How to Keep the Peace in Bosnia -- and Brussels

By
Bruce Clark

September 5, 2003 - For a government that used to abhor peacekeeping, the Bush administration is clinging with surprising tenacity to the American army's role as chief guarantor of law and order in the Balkans. To see the effects of this quiet change of heart, consider the tug-of-war that has been going on over Bosnia, a country whose war wounds have still not quite healed, despite more than seven years of intensive international care.

On one side of this contest, there is the European Union, which is in the early stages of turning itself into a serious security club that can organize military operations in dangerous places. The EU broke new ground recently by sending a peace enforcement mission to a volatile part of Congo. The bloc has also raised its profile in southeastern Europe by taking over from NATO as the main keeper of a fragile peace in Macedonia and by succeeding the U.N. as the organizer of police, but not military, operations in Bosnia.

With all these prizes under its belt, the European club has been aiming even higher. It has now offered its services as the coordinator of military operations in Bosnia, whose ghastly war of 1992-1995 is often cited by skeptical Americans as proof positive that western Europe is too weak-willed to enforce international law on its own doorstep. With a force of about 12,000, to which over 30 allies and partners have contributed, the Bosnia operation would certainly be the biggest challenge the EU has undertaken.

The answer from the North Atlantic alliance has been polite but firm: thanks for the offer, but NATO is happy doing its current job in Bosnia and it sees no reason to hand it over to anybody else.

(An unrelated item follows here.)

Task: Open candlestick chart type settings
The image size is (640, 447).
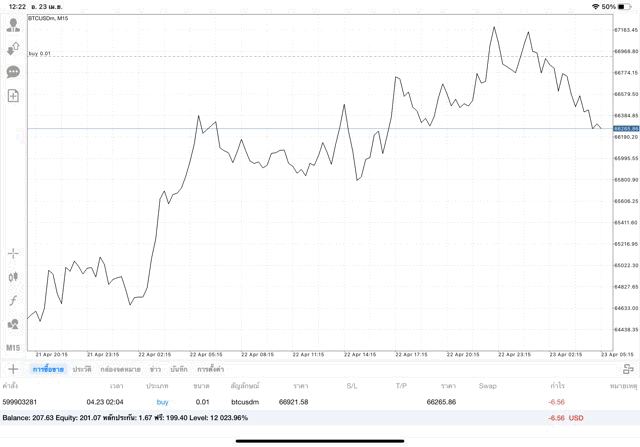Action: click(x=13, y=277)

The sub-text of this chilly exchange is easy to discern. The United States, which towers over NATO both militarily and politically, has decided to keep a garrison in Bosnia for the time being. Understandably, it also expects to retain the influence over Bosnia's future that such a commitment brings.

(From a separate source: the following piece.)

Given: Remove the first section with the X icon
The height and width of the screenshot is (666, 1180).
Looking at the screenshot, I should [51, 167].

As U.S. officials point out, the American taxpayer has committed billions of dollars to establishing a secure and sustainable military base in Bosnia. Furthermore, the whole emphasis of the American military presence in Europe has shifted southward, away from Germany where it is no longer needed, toward the eastern Mediterranean where the embers of conflict are still glowing.

With so much at stake, officials say, America should be in no hurry to entrust Bosnia's future to the European Union where Washington is, at best, an influential outsider and, at worst, an outright competitor.

For better or worse, this trans-Atlantic spat seems to have wrecked the chances for a "win-win solution" to Balkan peacekeeping along lines that both sides -- Americans and Europeans -- claim to favor.

American officials have spent years urging the Europeans to take more responsibility for their continent's security, and the Europeans -- via the newly emboldened EU -- are apparently offering to do precisely what America wants.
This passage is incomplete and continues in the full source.